▶ [EXERCISE REQUIREMENTS]: Repeat the material word for word, from the line containing "The width and height of the screenshot is (1600, 900)." through the line containing "(x=128, y=808)", leaving out the pictures.

▶ [DATASET RECORDS]:
------------------------------------------------
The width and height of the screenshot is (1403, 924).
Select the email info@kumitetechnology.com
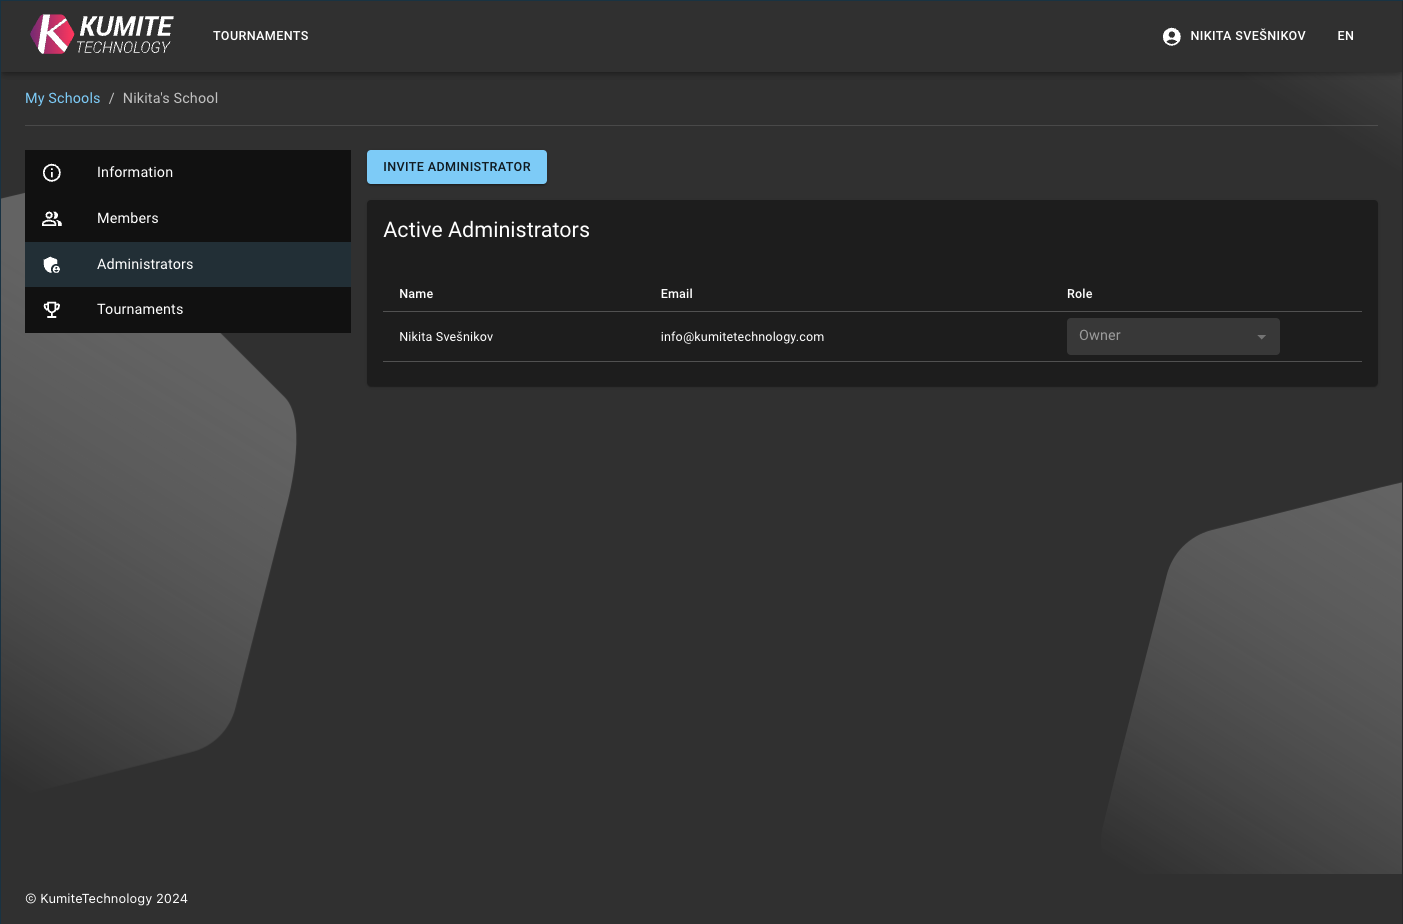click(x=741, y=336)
------------------------------------------------
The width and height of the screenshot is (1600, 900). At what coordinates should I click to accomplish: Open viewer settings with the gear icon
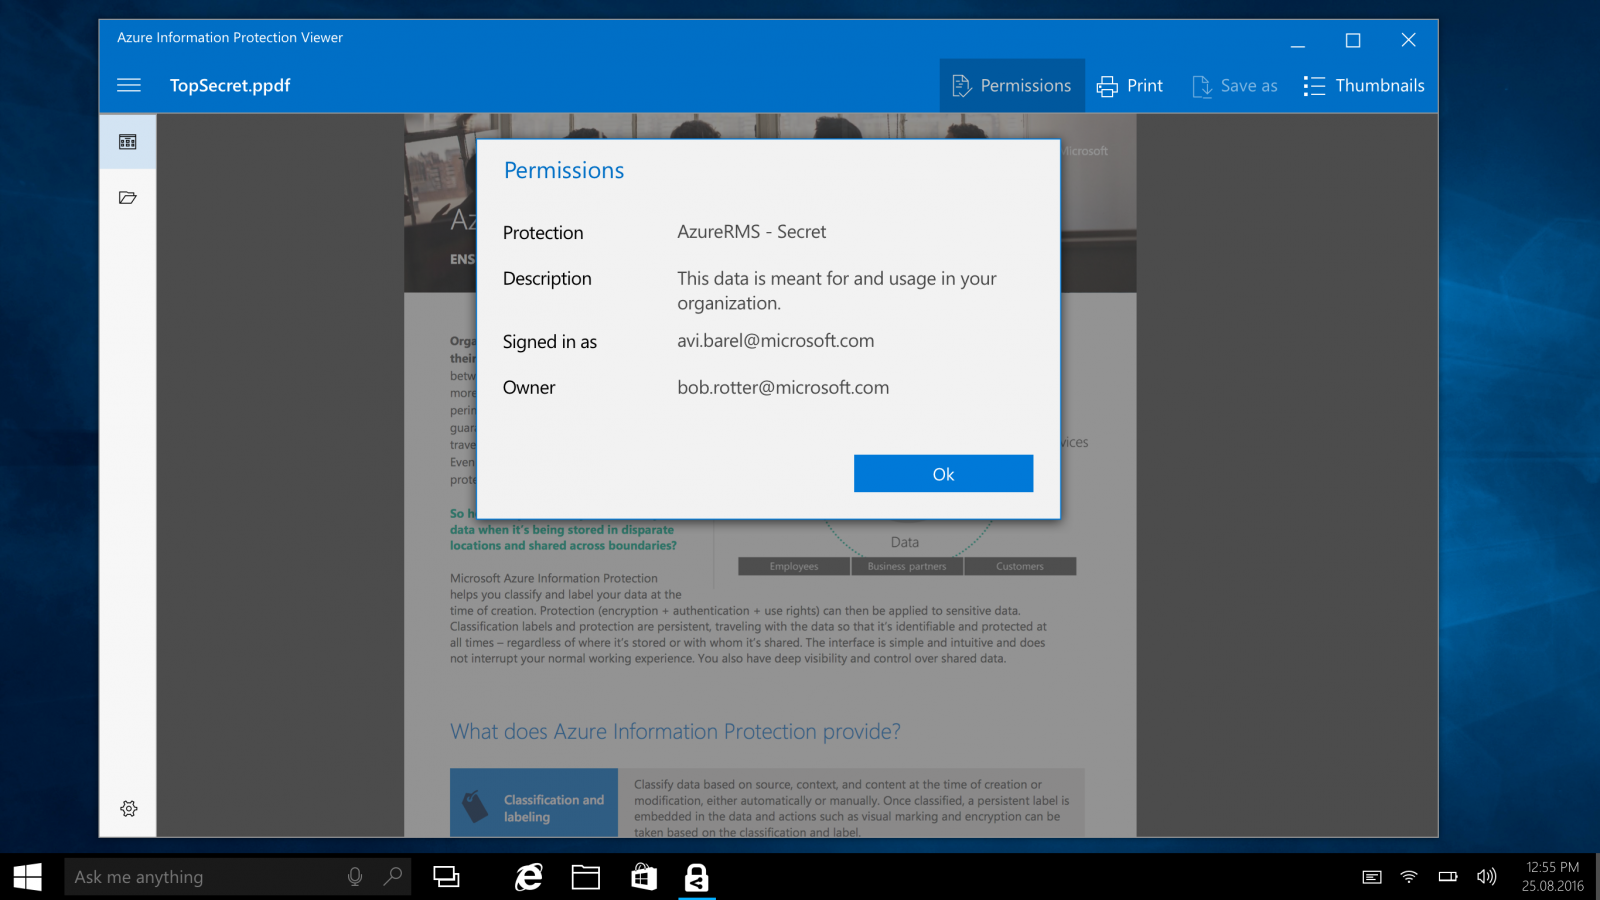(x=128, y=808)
------------------------------------------------
▶ [WRITTEN ANSWER]:
The width and height of the screenshot is (1600, 900). At what coordinates should I click to accomplish: Open viewer settings with the gear icon
(x=128, y=808)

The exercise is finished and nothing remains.